I don't want to jack this thread, but don't be so quick to dismiss freestyle riding, OP. I didn't think I was interested in it at first either. Now that I've got a reliable grab dialed in and can catch some nice air, I'm liking it a lot more. Feels good, man. I don't have any advice for trees though. I'm just starting into the glades myself, and loving it.


----------



## Mysticfalcon (Nov 27, 2007)

Ive got a pretty good amount of experience in VT trees and I only like my stiff board when its really tracked out. Then things get fast and the extra stopping power is nice. When things are a little softer the smaller and softer is nice and even if it is deep my Rockered noodle works good but the Rocker is the key. Trees here are Tight tight tight. Its pretty rare that even the good fast boarders can really open things up in the trees. I remember at the east coast meet last year hearing Mooz say that he loved his skate banana in the trees. Kind of suppressed me till I took something similar in myself.


----------



## baldylox (Dec 27, 2007)

When the steep trees start to get rutted out you will find yourself at a serious disadvantage with a softer board. I would stick with it a bit more on the 155. It just takes some practice to get used to it. I'm 180lbs currently and I have no problems taking a 163 in the trees.


----------



## thugit (Sep 29, 2009)

play some cube runner on an iphone/ipod touch.
that should help with picking lines for tree runs.


----------



## Guest (Feb 17, 2010)

I'm pretty much a beast at cube runner


----------



## Guest (Feb 18, 2010)

*Safety in the trees*

Coming from an experienced tree runner who is not too arrogant to say he has done some dangerous and stupid stuff in the trees, I like the helmet idea. 
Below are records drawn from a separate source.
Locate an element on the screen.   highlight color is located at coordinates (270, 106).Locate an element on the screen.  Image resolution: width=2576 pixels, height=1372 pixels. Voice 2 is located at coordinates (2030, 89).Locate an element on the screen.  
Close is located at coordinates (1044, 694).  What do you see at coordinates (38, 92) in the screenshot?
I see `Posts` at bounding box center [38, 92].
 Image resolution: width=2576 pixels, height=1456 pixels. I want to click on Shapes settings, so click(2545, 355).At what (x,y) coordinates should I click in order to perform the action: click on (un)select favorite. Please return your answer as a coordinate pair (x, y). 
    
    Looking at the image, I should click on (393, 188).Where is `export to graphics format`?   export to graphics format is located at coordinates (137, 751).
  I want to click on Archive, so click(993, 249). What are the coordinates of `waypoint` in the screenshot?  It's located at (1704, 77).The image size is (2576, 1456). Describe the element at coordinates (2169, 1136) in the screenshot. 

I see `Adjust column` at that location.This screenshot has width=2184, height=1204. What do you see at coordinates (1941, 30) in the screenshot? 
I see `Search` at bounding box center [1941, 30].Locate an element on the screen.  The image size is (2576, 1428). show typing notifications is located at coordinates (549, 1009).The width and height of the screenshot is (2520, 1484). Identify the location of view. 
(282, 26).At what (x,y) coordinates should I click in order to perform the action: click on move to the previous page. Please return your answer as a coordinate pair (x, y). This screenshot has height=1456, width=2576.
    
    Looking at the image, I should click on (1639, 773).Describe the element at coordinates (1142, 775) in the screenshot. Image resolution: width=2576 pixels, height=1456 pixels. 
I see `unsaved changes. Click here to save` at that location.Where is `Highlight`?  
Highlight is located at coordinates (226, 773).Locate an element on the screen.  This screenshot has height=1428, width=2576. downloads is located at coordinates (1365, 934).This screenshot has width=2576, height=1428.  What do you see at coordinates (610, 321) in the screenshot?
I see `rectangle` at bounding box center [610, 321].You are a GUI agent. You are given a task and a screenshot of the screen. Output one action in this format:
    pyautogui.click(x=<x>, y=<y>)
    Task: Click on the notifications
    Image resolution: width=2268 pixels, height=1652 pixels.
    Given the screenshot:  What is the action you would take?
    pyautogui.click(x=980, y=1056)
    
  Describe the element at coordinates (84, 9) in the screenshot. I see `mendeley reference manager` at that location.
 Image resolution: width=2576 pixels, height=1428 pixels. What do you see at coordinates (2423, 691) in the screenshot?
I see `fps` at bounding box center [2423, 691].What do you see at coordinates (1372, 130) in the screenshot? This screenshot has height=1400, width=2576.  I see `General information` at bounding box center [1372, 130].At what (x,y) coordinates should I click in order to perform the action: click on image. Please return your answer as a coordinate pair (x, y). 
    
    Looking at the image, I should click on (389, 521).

I can't tell you how many times I have nearly seriously injured/ killed myself when I didn't see the rock, got bounced weird on a turn, or hit a downed tree or stump covered by snow. 

I'd knock on wood right now if it didn't seem so oddly inappropriate for this discussion.


----------



## The_Guchi (Nov 1, 2009)

most of my skier friends cant keep up in the pow/trees but they are faster than me on the groomed


----------



## Tarzanman (Dec 20, 2008)

I did my first REAL tree runs on my trip 2 weeks ago at Vail. I'd been in some short stuff before, but I came down the entire side of a slope going through some fairly wide, fairly woodsy territory. I quickly lost my entire group (slowpokes!)... and it was slow going at some spots. At one point, Smokey the Bear came out of his log cabin and asked me if I was lost (j/k)

You can usually see the spots where skiers and boarders have chosen their turns/lines. Hop-turns are helpful (and will help you have better board control in general), but if you get too good at being smooth around the tree trunks then you will soon run into another problem.... how to deal with your new-found speed!

I think this is what other posters are talking about when they say that you have to pick different lines than skiers. They have two edges to engage for controlling velocity...you'll have to find a good middle ground between staying mobile and not going so fast that you can't make your required turns. I am still not good at riding through the forest, but that is because I haven't found that happy medium yet.


----------



## Slinky (Nov 11, 2009)

george george, george of the jungle...watch out for that treeee!!! 


haha...love the glades...i usually pick a line, carve it a bit, stop, pick another line...i never try to bomb a whole tree run.


----------